*ACTIVITY*
Repeat the stretch of entries below from the line with "Task: Close the 办公中心 tab" through the line with "Image resolution: width=1034". Include both ends and add nothing.

*RECORDS SUPPLIED*

################

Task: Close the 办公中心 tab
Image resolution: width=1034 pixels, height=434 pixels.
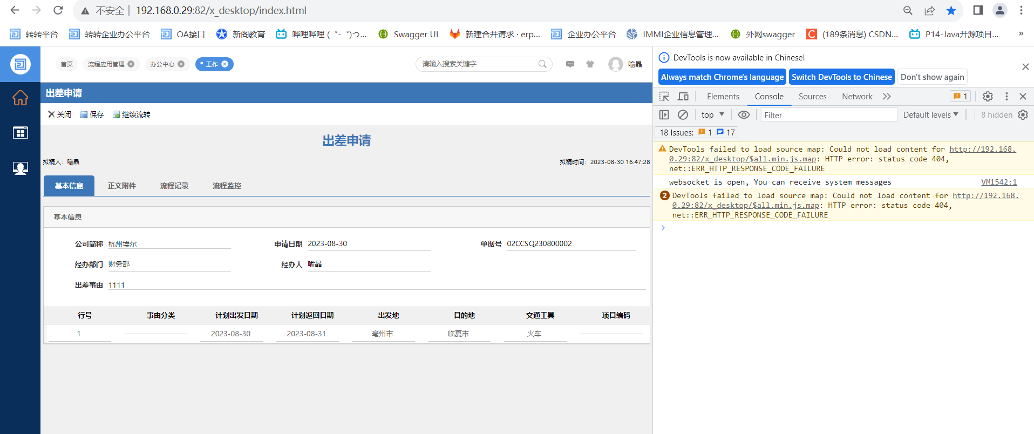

################

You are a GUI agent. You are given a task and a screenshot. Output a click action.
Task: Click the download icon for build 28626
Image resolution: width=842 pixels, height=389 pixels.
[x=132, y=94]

################

*ANSWER TO THE EXERCISE*
Task: Close the 办公中心 tab
Image resolution: width=1034 pixels, height=434 pixels.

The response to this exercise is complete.